:: What you need to do ::
Give back exactly the lines spanning from the one containing "Click the grayed floppy disk save icon" to the final line of the records below, and no others.

*** Recorded data ***

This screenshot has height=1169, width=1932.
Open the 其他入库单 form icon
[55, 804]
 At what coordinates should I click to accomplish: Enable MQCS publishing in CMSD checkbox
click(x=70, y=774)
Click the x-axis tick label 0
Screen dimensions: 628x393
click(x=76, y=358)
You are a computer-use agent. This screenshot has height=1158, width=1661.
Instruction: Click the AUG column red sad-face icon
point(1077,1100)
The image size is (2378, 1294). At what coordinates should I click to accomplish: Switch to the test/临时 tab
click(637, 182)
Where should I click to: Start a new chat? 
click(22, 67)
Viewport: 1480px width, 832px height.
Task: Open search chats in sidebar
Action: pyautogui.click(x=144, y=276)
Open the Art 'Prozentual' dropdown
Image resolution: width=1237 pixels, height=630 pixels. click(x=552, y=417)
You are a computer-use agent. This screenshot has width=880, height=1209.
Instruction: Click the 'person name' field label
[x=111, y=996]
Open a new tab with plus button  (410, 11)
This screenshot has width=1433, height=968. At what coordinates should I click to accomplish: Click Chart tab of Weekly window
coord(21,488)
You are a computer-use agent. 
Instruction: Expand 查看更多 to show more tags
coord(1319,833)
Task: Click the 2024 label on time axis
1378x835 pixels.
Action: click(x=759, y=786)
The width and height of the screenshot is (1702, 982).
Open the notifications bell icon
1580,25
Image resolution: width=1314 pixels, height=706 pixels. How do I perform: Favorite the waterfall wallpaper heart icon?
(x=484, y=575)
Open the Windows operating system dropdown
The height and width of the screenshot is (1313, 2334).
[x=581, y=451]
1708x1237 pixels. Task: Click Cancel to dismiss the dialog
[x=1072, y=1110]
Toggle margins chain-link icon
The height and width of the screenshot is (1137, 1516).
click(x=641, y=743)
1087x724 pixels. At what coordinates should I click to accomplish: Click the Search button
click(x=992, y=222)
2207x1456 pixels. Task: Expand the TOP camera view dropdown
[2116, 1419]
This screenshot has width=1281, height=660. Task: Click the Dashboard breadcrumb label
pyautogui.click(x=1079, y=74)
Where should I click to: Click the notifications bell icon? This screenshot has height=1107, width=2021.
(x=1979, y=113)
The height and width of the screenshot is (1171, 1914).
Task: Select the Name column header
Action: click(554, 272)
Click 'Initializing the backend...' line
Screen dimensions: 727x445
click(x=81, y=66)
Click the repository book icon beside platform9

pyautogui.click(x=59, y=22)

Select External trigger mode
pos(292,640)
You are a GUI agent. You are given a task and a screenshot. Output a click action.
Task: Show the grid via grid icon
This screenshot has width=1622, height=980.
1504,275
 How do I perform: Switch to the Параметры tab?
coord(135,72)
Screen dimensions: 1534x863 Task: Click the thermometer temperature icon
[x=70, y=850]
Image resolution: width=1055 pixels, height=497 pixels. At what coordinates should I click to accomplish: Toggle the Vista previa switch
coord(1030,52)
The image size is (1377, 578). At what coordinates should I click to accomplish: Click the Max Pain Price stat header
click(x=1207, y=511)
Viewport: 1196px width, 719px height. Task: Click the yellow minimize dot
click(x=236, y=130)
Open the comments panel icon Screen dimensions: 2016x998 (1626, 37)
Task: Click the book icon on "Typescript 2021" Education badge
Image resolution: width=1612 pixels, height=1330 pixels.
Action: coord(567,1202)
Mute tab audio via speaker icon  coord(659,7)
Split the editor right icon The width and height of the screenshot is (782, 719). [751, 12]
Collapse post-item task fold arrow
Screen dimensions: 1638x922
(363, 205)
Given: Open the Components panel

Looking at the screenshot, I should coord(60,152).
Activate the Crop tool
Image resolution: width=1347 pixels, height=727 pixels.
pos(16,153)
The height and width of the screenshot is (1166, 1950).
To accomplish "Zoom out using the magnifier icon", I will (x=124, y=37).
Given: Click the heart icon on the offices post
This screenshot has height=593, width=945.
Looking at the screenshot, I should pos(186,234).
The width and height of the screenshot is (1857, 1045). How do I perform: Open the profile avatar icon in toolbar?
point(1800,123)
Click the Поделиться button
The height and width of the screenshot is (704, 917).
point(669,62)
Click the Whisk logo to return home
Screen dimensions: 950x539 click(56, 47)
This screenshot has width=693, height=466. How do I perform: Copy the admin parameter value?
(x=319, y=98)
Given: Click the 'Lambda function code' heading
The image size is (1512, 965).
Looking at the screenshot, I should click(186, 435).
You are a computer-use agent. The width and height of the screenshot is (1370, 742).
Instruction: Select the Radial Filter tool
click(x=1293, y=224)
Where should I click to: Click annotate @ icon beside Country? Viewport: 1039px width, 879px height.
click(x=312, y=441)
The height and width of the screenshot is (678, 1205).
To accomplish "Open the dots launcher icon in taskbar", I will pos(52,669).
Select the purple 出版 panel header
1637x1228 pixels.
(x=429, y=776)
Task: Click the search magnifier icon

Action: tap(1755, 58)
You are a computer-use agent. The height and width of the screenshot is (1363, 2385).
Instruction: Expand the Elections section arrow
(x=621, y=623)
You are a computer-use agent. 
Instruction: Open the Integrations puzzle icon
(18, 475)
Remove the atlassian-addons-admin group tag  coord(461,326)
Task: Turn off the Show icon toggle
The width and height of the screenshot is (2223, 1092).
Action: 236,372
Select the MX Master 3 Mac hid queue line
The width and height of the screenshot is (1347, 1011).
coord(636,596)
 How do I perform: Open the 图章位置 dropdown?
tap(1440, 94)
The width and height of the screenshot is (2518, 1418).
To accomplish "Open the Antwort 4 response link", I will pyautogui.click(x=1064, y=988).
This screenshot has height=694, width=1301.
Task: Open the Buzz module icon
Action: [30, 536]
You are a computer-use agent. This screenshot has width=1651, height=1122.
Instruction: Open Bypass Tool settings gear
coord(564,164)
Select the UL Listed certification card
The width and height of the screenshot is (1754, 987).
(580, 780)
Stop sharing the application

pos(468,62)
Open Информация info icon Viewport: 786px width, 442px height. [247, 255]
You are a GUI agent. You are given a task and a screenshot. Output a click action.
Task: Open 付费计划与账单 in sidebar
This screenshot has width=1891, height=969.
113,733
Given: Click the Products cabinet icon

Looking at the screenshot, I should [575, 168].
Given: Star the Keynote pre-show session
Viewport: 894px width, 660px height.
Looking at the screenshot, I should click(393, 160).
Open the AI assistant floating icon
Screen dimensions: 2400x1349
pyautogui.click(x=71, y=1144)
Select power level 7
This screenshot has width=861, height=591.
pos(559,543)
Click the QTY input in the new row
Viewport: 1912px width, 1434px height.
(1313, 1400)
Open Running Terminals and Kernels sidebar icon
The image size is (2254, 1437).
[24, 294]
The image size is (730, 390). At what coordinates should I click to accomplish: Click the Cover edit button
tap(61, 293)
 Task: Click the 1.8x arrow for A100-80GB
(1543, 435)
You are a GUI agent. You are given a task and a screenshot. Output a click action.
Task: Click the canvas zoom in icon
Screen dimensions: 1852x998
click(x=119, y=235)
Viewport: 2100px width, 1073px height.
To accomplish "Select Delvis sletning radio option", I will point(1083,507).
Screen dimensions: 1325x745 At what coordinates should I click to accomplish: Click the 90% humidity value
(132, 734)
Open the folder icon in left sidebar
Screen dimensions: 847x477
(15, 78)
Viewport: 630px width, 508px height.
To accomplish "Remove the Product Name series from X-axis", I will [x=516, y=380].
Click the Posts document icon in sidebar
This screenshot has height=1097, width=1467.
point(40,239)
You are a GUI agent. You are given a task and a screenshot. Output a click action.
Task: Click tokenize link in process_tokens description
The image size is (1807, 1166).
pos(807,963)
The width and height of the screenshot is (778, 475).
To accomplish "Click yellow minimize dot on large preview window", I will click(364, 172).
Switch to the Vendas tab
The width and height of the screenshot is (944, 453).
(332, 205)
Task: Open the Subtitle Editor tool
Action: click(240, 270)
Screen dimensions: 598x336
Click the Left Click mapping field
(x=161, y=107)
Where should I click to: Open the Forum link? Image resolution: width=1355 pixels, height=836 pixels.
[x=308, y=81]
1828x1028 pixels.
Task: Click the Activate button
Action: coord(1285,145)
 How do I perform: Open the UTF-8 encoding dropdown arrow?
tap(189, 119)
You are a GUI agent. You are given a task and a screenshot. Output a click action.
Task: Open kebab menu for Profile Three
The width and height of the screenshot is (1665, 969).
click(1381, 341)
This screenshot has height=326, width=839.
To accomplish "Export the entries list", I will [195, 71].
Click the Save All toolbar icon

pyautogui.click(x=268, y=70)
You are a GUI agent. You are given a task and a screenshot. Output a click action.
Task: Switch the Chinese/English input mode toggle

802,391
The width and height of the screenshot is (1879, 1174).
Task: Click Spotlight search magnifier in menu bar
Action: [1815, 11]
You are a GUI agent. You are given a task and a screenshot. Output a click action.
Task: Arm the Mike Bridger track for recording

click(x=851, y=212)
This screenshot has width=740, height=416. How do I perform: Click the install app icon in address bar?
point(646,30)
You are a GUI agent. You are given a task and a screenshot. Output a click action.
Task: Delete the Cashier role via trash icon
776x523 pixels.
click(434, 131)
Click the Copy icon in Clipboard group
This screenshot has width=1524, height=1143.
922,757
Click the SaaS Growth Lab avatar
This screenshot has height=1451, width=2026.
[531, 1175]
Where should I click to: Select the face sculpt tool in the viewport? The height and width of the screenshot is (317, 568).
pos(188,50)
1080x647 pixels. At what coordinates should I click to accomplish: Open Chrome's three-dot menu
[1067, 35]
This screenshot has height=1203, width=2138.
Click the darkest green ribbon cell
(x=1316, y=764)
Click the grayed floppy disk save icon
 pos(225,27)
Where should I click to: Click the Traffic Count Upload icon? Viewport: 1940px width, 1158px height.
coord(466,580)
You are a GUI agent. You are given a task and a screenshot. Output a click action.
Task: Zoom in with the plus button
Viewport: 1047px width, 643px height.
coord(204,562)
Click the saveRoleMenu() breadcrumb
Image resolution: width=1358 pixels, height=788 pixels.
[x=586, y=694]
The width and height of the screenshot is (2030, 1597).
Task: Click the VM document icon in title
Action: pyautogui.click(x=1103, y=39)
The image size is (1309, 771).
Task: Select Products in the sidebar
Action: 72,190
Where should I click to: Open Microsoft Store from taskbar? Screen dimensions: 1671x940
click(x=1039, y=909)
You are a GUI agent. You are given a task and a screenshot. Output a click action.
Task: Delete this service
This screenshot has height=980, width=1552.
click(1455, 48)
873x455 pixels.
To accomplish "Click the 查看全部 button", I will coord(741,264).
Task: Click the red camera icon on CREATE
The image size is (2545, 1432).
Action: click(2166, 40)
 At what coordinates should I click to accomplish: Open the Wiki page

*** End of Recorded data ***

:: Output ::
Click the grayed floppy disk save icon
 pos(225,27)
Where should I click to: Click the Traffic Count Upload icon? Viewport: 1940px width, 1158px height.
coord(466,580)
You are a GUI agent. You are given a task and a screenshot. Output a click action.
Task: Zoom in with the plus button
Viewport: 1047px width, 643px height.
coord(204,562)
Click the saveRoleMenu() breadcrumb
Image resolution: width=1358 pixels, height=788 pixels.
[x=586, y=694]
The width and height of the screenshot is (2030, 1597).
Task: Click the VM document icon in title
Action: pyautogui.click(x=1103, y=39)
The image size is (1309, 771).
Task: Select Products in the sidebar
Action: 72,190
Where should I click to: Open Microsoft Store from taskbar? Screen dimensions: 1671x940
click(x=1039, y=909)
You are a GUI agent. You are given a task and a screenshot. Output a click action.
Task: Delete this service
This screenshot has height=980, width=1552.
click(1455, 48)
873x455 pixels.
To accomplish "Click the 查看全部 button", I will coord(741,264).
Task: Click the red camera icon on CREATE
The image size is (2545, 1432).
Action: click(2166, 40)
 At what coordinates should I click to accomplish: Open the Wiki page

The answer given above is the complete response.